Leia o voto de Gilmar Mendes sobre o quinto constitucional

Opina, por fim, pelo provimento dos embargos para que seja reformado o acórdão proferido no julgamento da ADI 1289, "a fim de julgá-la improcedente e declarar a constitucionalidade do item IV da decisão normativa do Conselho Superior do Ministério Público do Trabalho, tomada na sua 4a Reunião Ordinária realizada em 25.10.93".

É o relatório.

VOTO

Nos termos da Lei no 9.868, de 10 de novembro de 1999, "a decisão que declara a constitucionalidade ou inconstitucionalidade da lei ou do ato normativo em ação direta ou em ação declaratória de constitucionalidade é irrecorrível, ressalvada a interposição de embargos declaratórios, não podendo, igualmente, ser objeto de ação rescisória" (art. 26).

Assim sendo, resta evidente que o legislador ordinário conferiu disciplina que veda claramente o manejo da espécie recursal em questão no processo de controle abstrato de normas.

Restaria indagar se a inadmissibilidade positivada teria aplicação ao recurso interposto antes do advento da lei proibitiva (4.6.1998).

Esta Corte já afirmou a admissibilidade dos embargos infringentes contra decisão não unânime, em ação direta, proferida antes da entrada em vigor da Lei no 9.868, de 1999 (ADI(EI) 1.591-RS, rel. Sepúlveda Pertence, 27.11.2002).

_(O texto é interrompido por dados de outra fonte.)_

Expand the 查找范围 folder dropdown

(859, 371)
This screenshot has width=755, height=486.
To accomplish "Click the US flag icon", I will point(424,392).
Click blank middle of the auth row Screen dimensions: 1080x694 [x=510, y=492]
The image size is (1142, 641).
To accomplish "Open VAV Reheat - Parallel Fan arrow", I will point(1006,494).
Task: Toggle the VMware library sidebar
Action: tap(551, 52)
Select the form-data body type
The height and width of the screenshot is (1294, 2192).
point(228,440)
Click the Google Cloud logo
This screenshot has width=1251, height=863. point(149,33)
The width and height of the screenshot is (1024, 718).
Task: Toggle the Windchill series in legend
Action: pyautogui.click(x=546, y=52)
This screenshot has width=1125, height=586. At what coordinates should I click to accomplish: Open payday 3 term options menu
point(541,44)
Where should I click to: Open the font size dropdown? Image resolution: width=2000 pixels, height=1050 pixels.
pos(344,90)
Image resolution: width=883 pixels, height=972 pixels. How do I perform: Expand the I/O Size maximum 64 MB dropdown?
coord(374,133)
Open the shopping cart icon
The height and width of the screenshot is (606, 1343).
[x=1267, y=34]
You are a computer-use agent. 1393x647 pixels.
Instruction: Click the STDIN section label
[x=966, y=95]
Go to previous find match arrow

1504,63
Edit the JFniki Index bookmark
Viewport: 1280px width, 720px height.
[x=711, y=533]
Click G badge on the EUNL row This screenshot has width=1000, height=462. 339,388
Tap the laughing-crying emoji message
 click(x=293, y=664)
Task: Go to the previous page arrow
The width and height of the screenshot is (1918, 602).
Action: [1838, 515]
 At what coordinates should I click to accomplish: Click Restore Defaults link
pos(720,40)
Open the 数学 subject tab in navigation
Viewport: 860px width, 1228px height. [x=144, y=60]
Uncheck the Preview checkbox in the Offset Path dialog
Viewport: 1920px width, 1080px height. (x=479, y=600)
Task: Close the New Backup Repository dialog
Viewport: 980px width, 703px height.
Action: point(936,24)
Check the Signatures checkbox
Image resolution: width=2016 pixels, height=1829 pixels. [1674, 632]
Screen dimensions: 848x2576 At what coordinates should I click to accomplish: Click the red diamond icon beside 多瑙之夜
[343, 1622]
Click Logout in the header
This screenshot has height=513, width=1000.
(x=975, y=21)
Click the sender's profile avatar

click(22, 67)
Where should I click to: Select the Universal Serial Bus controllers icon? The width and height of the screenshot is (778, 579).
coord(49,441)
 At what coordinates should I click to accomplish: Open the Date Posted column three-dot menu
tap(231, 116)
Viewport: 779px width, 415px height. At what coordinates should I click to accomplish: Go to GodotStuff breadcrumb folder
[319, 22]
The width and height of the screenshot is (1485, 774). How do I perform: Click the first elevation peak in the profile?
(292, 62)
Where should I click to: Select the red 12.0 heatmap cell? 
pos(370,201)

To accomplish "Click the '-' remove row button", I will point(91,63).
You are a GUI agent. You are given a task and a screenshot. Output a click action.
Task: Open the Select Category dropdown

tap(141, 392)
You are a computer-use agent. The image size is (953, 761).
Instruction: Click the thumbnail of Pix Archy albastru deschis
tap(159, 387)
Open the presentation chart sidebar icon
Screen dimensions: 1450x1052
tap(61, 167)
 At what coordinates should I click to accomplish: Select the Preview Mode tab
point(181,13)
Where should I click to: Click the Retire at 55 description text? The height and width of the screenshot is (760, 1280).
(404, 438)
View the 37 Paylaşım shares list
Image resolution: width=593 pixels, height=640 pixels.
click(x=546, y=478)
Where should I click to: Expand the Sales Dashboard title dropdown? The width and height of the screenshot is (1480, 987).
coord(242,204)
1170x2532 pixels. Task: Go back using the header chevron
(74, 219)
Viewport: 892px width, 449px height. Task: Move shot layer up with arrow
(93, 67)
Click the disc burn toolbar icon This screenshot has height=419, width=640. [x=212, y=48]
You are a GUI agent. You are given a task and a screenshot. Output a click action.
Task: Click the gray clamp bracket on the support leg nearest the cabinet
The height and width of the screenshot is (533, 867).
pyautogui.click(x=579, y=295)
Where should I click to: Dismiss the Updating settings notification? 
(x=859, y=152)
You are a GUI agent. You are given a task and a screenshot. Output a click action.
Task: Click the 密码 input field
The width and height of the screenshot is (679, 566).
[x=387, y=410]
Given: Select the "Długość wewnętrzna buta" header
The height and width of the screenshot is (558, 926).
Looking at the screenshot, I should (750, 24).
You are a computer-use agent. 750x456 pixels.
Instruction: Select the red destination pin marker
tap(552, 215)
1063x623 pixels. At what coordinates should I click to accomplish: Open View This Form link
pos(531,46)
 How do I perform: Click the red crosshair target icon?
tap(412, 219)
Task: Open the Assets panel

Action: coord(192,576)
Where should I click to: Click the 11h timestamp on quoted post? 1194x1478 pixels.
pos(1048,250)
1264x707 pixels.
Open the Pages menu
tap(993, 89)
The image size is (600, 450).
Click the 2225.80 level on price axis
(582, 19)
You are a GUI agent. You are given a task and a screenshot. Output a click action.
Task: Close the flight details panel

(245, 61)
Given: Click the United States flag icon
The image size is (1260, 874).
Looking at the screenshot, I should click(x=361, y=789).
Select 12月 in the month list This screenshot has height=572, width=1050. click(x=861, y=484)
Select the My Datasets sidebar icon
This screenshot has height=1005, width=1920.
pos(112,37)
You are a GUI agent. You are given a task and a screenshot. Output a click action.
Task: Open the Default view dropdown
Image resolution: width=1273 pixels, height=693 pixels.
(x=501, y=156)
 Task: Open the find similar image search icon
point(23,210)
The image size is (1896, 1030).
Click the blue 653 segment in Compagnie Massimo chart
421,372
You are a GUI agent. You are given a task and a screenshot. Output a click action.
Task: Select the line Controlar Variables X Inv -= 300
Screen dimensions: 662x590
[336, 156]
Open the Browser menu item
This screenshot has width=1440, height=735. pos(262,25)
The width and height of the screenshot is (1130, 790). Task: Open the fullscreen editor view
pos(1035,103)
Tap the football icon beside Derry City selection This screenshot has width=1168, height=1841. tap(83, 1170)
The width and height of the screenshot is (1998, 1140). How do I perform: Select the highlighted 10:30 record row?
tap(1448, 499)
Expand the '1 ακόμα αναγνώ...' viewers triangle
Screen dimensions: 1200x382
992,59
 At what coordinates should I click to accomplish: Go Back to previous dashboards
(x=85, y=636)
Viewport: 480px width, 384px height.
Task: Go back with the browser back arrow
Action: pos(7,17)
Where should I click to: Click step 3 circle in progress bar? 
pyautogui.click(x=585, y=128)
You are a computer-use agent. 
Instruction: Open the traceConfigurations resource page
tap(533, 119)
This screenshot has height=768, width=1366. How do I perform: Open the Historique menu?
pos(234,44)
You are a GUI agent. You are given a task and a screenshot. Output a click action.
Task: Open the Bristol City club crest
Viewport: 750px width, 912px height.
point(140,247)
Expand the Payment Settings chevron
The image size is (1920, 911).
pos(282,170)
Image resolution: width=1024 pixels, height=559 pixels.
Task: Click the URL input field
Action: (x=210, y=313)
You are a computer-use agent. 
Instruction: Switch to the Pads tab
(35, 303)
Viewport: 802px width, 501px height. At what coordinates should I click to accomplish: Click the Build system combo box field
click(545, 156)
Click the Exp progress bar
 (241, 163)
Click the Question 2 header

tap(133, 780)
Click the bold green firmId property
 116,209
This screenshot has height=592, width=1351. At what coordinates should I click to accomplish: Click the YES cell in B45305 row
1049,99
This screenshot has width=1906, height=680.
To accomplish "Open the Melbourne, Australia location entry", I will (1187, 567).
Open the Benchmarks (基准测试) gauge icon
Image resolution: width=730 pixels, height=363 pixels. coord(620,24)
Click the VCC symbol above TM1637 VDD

Não há dúvida, pois, quanto à admissibilidade dos embargos no presente caso.

Na questão de mérito, Carlos Velloso anotou em seu voto, verbis (fls. 150/153):

"Temos, sob nossa apreciação, um princípio, o do quinto constitucional, instituído em favor dos advogados e do Ministério Público. É dizer, a Constituição institui o princípio segundo o qual um quinto dos lugares dos Tribunais Regionais Federais, dos Tribunais dos Estados e do Distrito Federal e dos Tribunais Regionais do Trabalho será composto de membros do Ministério Público, com mais de dez anos de carreira, e de advogados de notório saber jurídico e de reputação ilibada, com mais de dez anos de efetiva atividade profissional, indicados em lista sêxtupla pelos órgãos de representação das respectivas classes (C.F., art. 94; art. 115, parágrafo único, II).

O princípio, para a sua concretização, exige a satisfação dos requisitos inscritos no art. 94 da Constituição. No que concerne aos membros do Ministério Público, são dois os requisitos: a) contarem "com mais de dez anos de carreira"; b) serem indicados em lista sêxtupla pelo órgão de representação de sua classe.

De um lado temos, pois, o princípio constitucional, o do "quinto". De outro, os requisitos.

Surge, então, o problema.

Se não houver membros do Ministério Público com o requisito acima indicado, como compor a lista sêxtupla, a fim de realizar-se o princípio? Seria possível compor-se ou complementar a lista sêxtupla com membros do Ministério Público que ainda não tenham completado dez anos na carreira?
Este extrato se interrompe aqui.